In the first case, typhlitis occurred 7 days after starting induction chemotherapy (high-dose Ara-C).
Initial presentation of typhlitis was high fever which was followed by right lower-quadrant abdominal
pain and watery mucoid diarrhea 3 days later. The peripheral leucocyte count was 10Q/mm3. Typhlitis
was diagnosed by abdominal ultrasonography and small bowel study 5 days after high fever and
managed with agressive parenteral antibiotics. The patient was discharged with improvement of
symptoms 33 days after high fever.
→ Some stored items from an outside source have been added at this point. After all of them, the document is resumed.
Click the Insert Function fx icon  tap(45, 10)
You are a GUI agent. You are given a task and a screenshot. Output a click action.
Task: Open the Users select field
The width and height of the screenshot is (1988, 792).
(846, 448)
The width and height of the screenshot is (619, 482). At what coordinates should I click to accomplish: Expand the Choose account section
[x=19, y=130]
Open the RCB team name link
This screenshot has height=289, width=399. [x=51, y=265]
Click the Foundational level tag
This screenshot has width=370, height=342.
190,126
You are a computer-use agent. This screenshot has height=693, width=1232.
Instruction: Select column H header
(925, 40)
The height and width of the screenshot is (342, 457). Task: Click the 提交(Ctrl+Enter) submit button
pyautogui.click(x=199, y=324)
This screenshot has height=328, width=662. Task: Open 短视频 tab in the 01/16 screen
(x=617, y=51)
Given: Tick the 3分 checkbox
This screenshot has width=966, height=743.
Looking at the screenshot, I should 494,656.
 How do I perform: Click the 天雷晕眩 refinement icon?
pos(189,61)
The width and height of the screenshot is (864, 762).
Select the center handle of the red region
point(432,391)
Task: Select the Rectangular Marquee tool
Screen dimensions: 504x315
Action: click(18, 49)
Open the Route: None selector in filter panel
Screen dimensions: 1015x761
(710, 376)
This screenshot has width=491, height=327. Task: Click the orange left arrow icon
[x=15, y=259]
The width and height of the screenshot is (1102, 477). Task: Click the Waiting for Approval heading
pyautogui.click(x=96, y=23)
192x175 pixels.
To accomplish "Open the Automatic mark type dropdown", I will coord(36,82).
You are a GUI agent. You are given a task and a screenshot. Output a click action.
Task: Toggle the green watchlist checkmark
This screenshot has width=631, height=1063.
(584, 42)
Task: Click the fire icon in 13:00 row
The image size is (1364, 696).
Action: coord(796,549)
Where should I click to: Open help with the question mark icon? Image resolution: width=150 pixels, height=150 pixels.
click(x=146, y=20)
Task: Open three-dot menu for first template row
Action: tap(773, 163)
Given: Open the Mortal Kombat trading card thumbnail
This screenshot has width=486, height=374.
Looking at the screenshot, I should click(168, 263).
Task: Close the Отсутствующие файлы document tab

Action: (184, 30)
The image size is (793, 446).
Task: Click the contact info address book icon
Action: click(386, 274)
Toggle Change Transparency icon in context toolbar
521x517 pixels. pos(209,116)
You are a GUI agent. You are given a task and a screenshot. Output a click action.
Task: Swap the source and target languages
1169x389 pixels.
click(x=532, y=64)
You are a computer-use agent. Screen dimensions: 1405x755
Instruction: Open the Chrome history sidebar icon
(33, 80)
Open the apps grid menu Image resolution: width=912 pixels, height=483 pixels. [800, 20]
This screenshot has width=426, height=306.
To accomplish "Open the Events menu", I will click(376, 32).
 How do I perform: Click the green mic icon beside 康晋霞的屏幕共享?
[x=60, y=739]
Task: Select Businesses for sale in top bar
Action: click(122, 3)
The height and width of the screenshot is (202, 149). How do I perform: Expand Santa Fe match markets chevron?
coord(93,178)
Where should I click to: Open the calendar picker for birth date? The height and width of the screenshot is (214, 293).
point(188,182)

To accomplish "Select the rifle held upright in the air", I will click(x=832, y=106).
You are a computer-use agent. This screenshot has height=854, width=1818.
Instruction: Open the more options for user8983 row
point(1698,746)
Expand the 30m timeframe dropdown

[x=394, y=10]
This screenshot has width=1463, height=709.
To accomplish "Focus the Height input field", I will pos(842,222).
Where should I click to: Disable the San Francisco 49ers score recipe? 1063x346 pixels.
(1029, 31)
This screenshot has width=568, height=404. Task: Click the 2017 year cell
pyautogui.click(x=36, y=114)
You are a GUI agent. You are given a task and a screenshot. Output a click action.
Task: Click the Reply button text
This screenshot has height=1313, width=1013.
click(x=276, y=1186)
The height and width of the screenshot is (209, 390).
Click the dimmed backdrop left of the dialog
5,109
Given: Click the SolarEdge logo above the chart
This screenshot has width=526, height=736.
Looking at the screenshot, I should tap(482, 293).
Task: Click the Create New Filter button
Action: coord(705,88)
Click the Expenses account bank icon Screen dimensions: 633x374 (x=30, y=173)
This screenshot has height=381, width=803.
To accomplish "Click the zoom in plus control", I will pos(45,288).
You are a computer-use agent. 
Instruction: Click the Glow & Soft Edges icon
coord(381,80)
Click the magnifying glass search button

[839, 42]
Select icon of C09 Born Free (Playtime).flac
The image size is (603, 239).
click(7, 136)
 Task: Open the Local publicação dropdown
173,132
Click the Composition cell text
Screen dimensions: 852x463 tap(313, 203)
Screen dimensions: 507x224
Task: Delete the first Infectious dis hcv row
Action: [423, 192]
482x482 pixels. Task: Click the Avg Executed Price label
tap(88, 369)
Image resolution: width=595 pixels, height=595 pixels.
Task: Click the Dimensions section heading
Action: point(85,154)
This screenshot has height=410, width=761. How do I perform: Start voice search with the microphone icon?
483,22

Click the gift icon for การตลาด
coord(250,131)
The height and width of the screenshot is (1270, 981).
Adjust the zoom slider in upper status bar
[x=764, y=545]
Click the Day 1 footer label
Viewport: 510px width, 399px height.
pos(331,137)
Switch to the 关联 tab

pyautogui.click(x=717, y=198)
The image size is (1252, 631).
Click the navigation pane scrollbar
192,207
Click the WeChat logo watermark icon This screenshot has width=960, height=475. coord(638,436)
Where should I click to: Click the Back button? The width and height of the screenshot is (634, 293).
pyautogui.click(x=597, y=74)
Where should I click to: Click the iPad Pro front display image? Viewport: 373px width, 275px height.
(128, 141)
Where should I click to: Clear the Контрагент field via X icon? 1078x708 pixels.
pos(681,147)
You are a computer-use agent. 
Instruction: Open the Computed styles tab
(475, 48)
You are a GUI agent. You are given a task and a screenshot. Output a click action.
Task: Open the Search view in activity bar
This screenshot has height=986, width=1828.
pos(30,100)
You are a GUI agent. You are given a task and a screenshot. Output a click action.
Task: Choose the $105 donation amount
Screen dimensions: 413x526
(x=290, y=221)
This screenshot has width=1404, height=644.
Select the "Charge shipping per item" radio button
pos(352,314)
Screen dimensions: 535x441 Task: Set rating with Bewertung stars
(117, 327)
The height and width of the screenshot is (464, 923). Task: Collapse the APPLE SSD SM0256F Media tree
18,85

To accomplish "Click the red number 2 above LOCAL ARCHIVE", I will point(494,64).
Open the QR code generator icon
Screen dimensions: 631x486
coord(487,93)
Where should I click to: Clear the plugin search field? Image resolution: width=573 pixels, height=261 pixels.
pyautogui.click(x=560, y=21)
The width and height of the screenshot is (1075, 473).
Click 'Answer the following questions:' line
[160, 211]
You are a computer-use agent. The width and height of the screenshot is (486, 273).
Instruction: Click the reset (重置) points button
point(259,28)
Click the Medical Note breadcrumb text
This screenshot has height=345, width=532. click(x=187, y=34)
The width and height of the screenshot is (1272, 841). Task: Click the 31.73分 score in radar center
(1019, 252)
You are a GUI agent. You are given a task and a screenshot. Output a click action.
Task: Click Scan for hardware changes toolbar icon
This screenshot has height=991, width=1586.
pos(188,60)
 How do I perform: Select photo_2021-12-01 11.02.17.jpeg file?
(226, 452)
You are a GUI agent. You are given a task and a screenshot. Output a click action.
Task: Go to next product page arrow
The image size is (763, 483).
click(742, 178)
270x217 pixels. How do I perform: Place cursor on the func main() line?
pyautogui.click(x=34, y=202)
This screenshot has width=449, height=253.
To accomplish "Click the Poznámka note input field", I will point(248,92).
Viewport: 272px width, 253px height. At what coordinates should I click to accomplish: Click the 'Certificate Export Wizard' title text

But the patient has been readmitted 4 times because of recurrent
high fever. In the 5th admission, the patient died of septic shock.
In the second case, typhlitis occurred 14 days after starting maintenance chemotherapy (A-Triple
V schedule). Initial presentation of typhlitis was high fever which was followed by watery mucoid
diarrhea and abdominal pain 4 days later. The peripheral leucocyte count was 600/mm3. The
peripheral blood test showed DIC. Typhlitis was diagnosed by abdominal ultrasonography 6 days
after high fever and managed with aggressive parenteral antibiotics and Foy. But blast cells appeared
in the peripheral blood and bleeding tendency increased. The patient was discharged on the 19th
hospital day against medical advice and expired 2 months later at home.
In the third case, typhlitis occurred 11 days after starting induction chemotherapy (Adr, Ara-C,
MTX). Initial presentation of typhlitis was high fever which was followed by right lower-quadrant
abdominal pain, vomiting, and diarrhea 2 days later. The peripheral leucocyte count was 1400/mm3.
Typhlitis was diagnosed by abdominal ultrasonography 2 days after high fever and managed with
aggressive parenteral antibiotics. The patient was discharged with improvement of symptoms and
has been followed up at OPD till now for 1 month in remission state.